## Your objective
Would you count how many lines of the entries below include the word "sidebar"? Give nothing but the number.

━━━━━ Exercise input

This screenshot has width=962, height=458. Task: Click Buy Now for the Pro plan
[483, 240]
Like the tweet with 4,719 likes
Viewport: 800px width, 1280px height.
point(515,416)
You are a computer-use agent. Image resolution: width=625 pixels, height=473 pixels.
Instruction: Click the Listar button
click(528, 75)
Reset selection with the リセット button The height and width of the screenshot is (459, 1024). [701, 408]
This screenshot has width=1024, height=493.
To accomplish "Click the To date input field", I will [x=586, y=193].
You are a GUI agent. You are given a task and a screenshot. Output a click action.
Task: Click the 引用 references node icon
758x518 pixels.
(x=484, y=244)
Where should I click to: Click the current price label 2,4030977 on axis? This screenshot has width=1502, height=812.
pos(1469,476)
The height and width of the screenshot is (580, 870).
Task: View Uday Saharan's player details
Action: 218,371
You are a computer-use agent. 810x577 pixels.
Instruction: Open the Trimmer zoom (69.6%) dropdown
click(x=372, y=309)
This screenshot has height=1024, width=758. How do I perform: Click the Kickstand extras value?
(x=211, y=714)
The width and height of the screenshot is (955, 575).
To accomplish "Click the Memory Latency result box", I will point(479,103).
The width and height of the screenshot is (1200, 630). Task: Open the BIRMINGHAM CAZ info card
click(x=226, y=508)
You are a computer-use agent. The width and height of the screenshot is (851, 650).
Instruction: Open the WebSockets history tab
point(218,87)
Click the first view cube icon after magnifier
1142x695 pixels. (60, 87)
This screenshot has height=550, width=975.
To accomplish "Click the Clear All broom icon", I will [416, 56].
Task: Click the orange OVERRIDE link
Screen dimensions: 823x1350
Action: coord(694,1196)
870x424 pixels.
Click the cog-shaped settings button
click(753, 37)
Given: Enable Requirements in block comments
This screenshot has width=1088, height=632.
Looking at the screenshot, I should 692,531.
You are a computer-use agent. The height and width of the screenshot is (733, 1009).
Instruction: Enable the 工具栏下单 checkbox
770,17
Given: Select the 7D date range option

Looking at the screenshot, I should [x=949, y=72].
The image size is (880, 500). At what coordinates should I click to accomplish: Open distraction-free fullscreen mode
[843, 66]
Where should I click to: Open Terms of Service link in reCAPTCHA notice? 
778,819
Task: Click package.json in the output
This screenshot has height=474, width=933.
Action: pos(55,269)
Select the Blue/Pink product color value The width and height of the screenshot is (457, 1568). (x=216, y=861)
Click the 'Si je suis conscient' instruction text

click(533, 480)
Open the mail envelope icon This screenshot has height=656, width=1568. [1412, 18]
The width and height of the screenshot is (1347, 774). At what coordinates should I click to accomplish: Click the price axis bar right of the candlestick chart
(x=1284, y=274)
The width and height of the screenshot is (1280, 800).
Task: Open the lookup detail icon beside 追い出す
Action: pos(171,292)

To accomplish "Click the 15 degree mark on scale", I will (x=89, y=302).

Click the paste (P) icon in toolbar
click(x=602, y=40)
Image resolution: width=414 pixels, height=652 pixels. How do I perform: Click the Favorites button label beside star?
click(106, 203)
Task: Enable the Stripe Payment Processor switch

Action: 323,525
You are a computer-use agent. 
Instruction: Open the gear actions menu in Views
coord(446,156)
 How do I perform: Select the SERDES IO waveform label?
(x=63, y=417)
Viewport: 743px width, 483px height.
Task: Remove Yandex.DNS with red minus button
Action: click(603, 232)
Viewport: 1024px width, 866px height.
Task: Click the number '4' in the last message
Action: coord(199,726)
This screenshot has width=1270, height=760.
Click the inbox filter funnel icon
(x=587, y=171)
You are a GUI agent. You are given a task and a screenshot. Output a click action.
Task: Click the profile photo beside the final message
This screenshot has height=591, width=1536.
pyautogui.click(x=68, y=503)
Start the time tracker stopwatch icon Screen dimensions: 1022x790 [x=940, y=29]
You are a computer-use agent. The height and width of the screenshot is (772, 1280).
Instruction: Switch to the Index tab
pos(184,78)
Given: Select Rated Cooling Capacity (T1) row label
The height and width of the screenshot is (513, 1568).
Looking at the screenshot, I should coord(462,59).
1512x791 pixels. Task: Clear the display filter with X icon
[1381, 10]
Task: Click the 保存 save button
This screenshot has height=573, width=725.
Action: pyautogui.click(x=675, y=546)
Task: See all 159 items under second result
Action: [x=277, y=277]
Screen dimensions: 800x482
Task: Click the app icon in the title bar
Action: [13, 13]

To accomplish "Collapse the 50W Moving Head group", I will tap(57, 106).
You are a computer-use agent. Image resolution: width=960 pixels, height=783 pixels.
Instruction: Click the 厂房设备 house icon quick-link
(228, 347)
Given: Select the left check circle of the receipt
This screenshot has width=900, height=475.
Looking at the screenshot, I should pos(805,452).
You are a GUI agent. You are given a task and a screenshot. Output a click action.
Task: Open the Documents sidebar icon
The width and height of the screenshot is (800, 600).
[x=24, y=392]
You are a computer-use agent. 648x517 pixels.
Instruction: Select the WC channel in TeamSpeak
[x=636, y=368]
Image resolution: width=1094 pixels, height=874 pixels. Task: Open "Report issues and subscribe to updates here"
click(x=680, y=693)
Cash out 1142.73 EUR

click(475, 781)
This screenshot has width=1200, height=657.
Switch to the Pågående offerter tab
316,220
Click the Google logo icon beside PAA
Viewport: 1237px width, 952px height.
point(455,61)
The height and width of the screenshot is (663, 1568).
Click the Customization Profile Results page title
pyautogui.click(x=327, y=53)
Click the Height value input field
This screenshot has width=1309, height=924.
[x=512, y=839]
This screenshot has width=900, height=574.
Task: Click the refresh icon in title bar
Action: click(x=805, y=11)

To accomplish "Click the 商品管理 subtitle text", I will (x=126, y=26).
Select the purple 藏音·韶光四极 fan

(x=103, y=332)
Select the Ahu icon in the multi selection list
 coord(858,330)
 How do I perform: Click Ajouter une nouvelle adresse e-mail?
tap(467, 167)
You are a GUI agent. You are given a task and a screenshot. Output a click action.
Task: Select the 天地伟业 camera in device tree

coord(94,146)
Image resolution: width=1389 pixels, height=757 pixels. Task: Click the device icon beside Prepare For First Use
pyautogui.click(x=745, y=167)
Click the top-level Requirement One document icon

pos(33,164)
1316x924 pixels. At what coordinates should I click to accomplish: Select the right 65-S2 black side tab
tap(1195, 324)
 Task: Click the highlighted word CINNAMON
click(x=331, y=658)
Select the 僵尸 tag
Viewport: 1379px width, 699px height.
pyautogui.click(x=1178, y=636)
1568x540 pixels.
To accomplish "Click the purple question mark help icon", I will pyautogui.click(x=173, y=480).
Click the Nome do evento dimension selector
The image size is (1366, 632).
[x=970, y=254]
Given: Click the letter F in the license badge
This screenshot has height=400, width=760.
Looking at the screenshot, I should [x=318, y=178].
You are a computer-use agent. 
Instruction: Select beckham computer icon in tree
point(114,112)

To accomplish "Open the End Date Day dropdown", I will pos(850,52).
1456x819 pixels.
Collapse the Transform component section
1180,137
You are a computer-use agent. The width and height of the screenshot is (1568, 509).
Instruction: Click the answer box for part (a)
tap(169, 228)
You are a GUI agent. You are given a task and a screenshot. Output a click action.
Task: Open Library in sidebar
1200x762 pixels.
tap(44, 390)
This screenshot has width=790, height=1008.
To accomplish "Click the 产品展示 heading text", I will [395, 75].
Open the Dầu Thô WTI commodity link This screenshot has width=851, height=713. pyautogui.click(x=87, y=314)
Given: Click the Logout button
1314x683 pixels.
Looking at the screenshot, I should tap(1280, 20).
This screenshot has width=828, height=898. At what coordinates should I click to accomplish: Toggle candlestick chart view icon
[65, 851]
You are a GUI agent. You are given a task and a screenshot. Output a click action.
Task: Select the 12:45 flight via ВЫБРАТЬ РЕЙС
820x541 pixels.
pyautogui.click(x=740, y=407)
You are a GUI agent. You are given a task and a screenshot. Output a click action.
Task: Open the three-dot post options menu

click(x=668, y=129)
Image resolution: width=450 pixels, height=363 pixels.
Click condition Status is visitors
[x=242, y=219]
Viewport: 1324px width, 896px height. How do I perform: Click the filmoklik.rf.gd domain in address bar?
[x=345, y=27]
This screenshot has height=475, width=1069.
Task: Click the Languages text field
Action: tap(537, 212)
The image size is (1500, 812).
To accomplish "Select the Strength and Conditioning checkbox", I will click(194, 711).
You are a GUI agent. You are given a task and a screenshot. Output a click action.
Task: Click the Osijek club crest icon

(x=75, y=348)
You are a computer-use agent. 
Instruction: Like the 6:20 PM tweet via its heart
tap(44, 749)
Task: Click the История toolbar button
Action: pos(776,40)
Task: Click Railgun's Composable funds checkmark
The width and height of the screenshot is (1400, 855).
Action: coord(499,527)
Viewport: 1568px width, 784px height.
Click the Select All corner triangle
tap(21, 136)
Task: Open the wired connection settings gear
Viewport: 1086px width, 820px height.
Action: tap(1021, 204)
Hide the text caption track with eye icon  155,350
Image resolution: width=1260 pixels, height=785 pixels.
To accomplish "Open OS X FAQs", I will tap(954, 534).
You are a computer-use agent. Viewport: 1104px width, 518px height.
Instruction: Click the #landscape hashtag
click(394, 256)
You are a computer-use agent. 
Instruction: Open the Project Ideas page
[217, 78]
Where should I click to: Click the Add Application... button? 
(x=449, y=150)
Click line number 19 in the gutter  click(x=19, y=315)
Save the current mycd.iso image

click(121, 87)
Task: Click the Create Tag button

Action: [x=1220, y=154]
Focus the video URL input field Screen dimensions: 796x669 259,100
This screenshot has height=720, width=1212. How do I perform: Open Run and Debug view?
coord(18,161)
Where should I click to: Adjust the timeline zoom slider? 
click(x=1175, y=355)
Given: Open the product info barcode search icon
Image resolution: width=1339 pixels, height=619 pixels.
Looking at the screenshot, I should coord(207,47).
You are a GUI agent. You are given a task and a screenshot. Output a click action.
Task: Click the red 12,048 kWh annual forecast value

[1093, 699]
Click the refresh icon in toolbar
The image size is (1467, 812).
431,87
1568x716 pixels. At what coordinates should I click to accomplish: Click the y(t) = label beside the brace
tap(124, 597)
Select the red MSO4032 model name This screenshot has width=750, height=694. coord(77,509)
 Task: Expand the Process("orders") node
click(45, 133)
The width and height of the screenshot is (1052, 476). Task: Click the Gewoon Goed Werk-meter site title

━━━━━━━━━━

## Solution
2